The lines to return are those from the line holding "You are a GUI" through the last line of the entries below, both included, written exactly and without pictures.

(Stored records)

########################################

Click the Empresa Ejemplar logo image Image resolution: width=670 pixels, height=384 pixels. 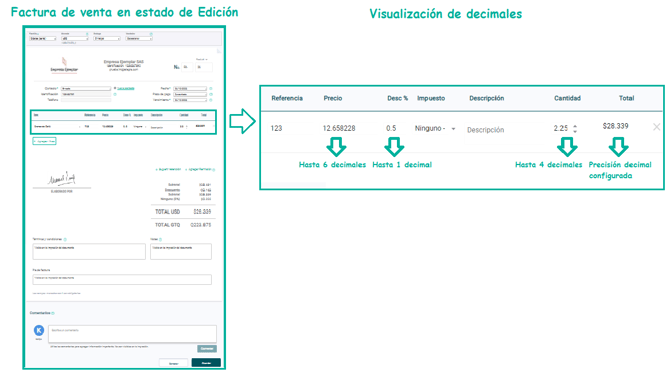pos(64,65)
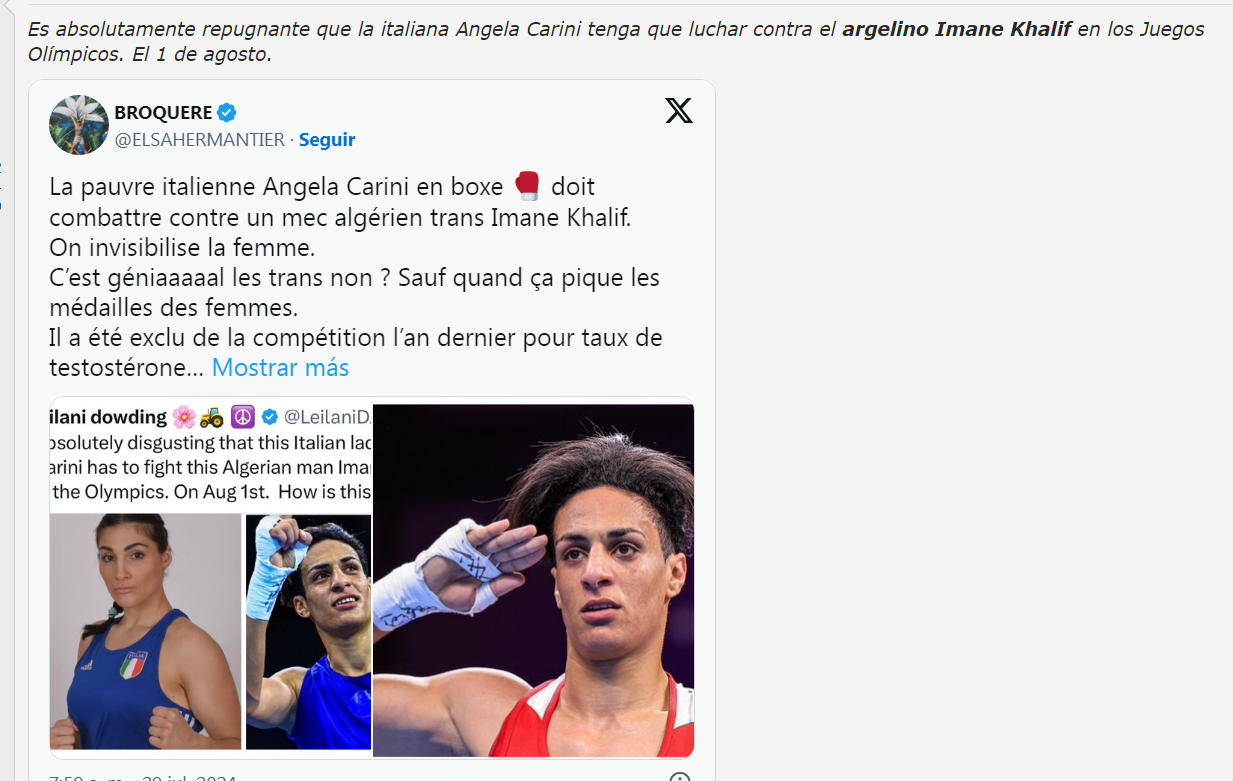Viewport: 1233px width, 781px height.
Task: Click the info icon at the tweet bottom
Action: (679, 777)
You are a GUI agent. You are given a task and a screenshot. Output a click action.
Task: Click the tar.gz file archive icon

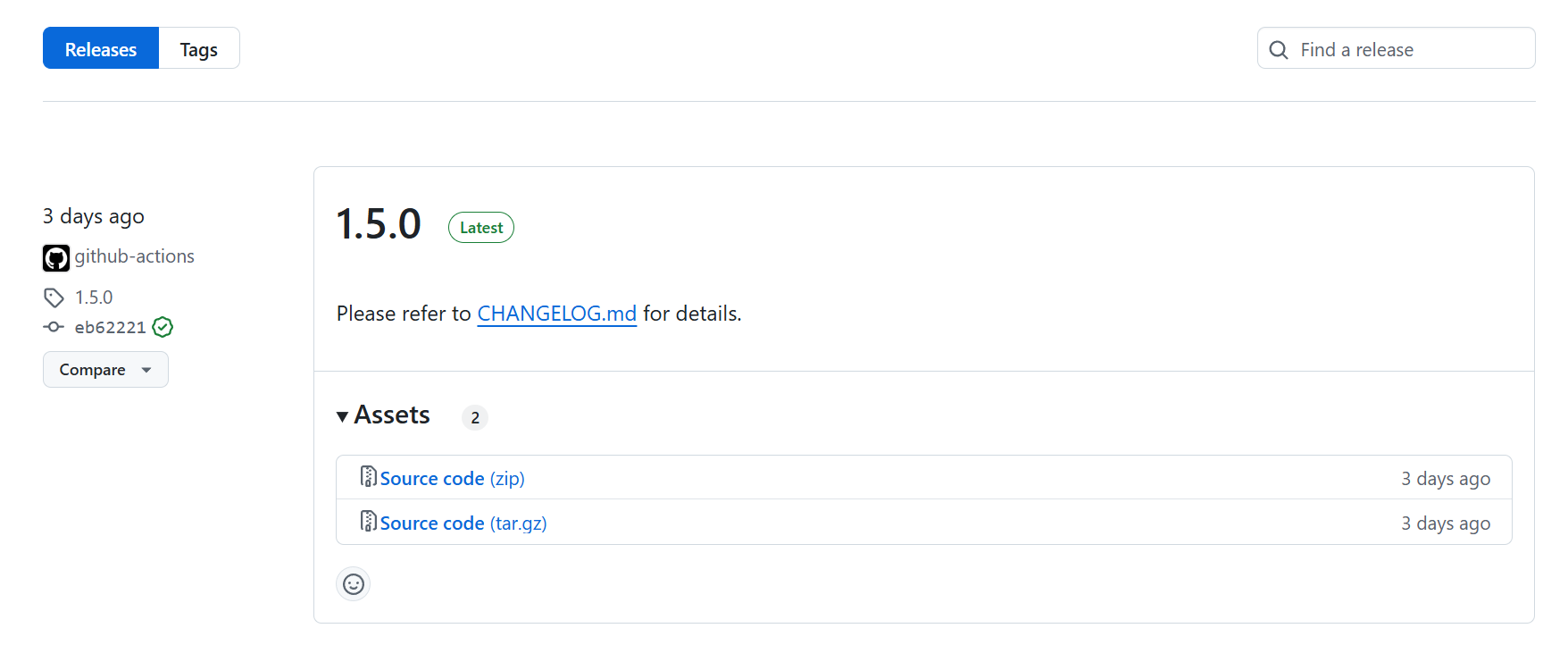(368, 522)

########################################

• SOLUTION TO THE PROBLEM
You are a GUI agent. You are given a task and a screenshot. Output a click action.
Task: Click the tar.gz file archive icon

(368, 522)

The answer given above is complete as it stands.